The Technology Commission voted Oct. 8 to sunset its standalone Public Surveillance working group and fold those responsibilities into the Artificial Intelligence working group, citing overlapping subject matter and a desire to focus staff and commissioner time.
Commissioner Steven Apodaca proposed the consolidation and moved to merge the groups. Commissioner Williams, who has led the surveillance work, said the overlap is growing: “I can see how those 2 things can exist.
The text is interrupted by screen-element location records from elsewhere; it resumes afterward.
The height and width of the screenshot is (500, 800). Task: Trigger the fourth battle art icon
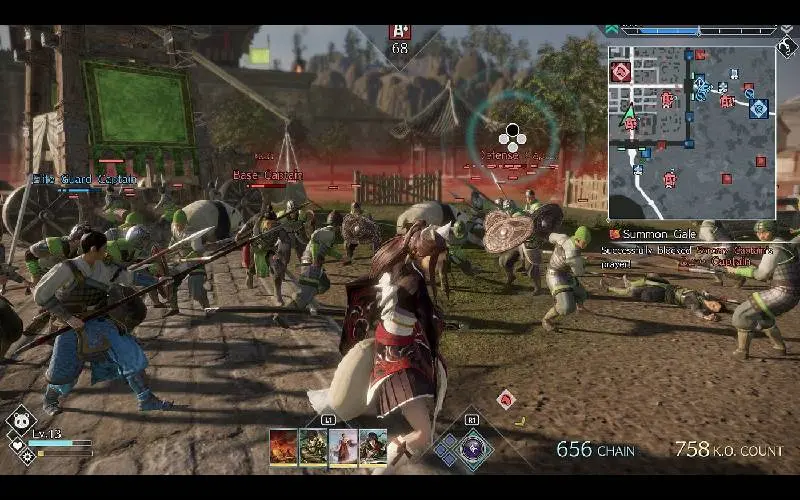(x=373, y=446)
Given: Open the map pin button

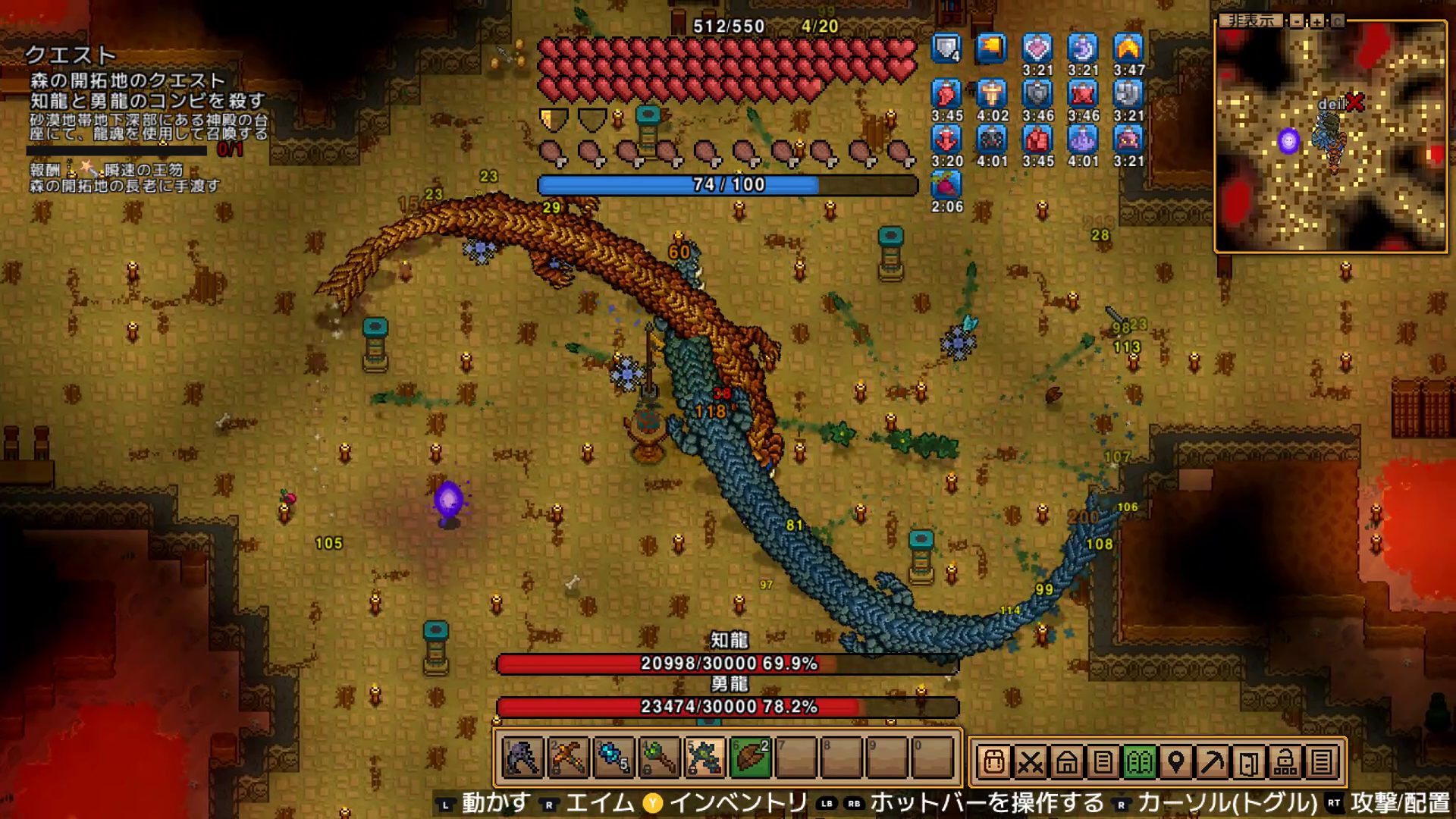Looking at the screenshot, I should pos(1175,761).
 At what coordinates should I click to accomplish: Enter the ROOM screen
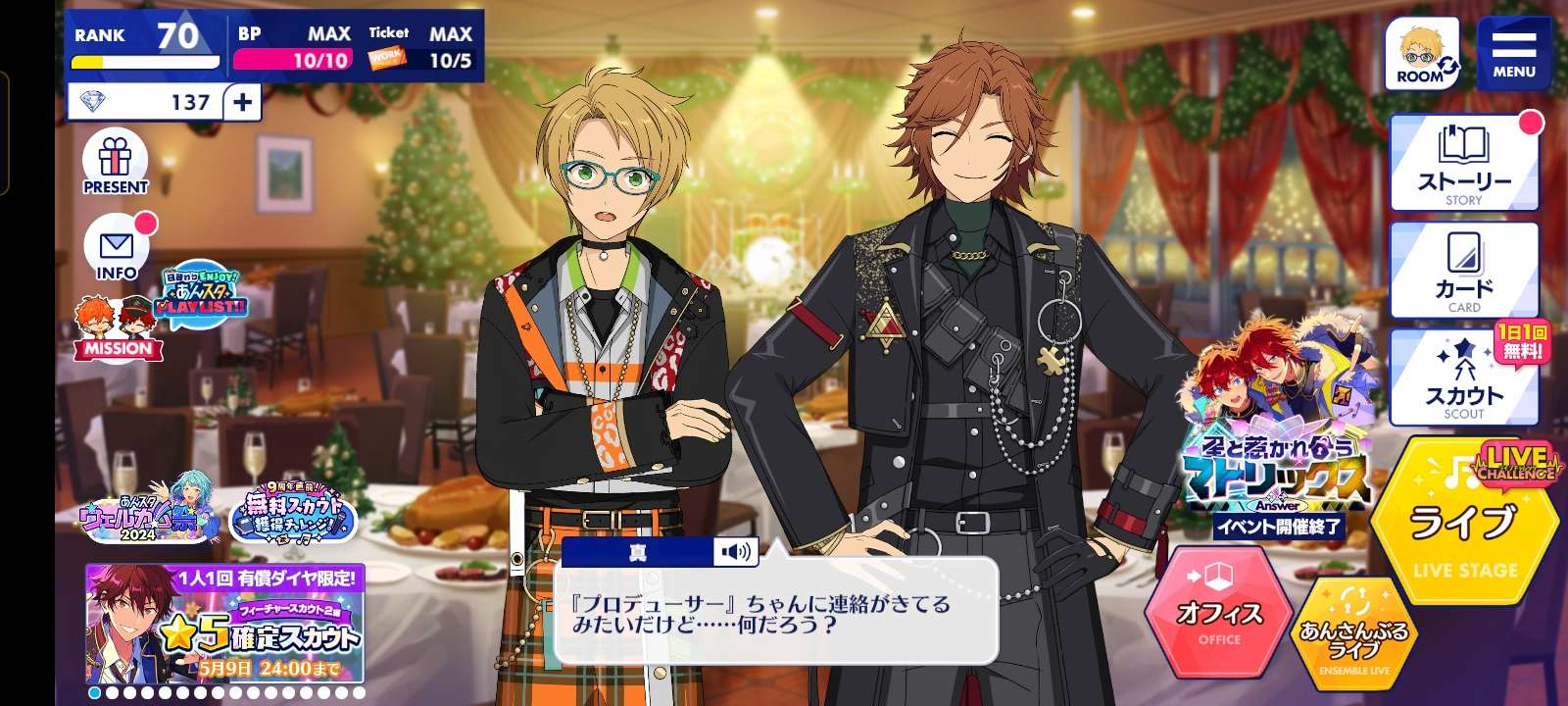tap(1422, 54)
Also, it leaves space for the other concerns around, public surveillance slash AI, like facial recognition.”
Why it matters: commissioners and staff said artificial intelligence tools are increasingly applied to public surveillance use cases — from camera analytics to automated reporting by vehicle and infrastructure systems — so keeping the efforts aligned will reduce duplication and better position the commission to produce integrated recommendations.
Commission discussion covered membership and quorum concerns for working groups and how to structure subgroups if needed. The commission clarified that working-group quorum rules still apply on a per‑meeting basis and that the merged group could form task-specific subgroups when appropriate.
The motion to modify the Artificial Intelligence working group to encompass public surveillance was seconded by Commissioner Williams and approved by voice vote without recorded opposition. Commissioners agreed to schedule an outreach meeting before Halloween to pull together interested members and begin drafting next recommendations.
What’s next: Williams said she will convene interested commissioners and seek materials from researchers and city staff, and commissioners reported they had already begun sharing the existing recommendation with council offices for possible policy consideration.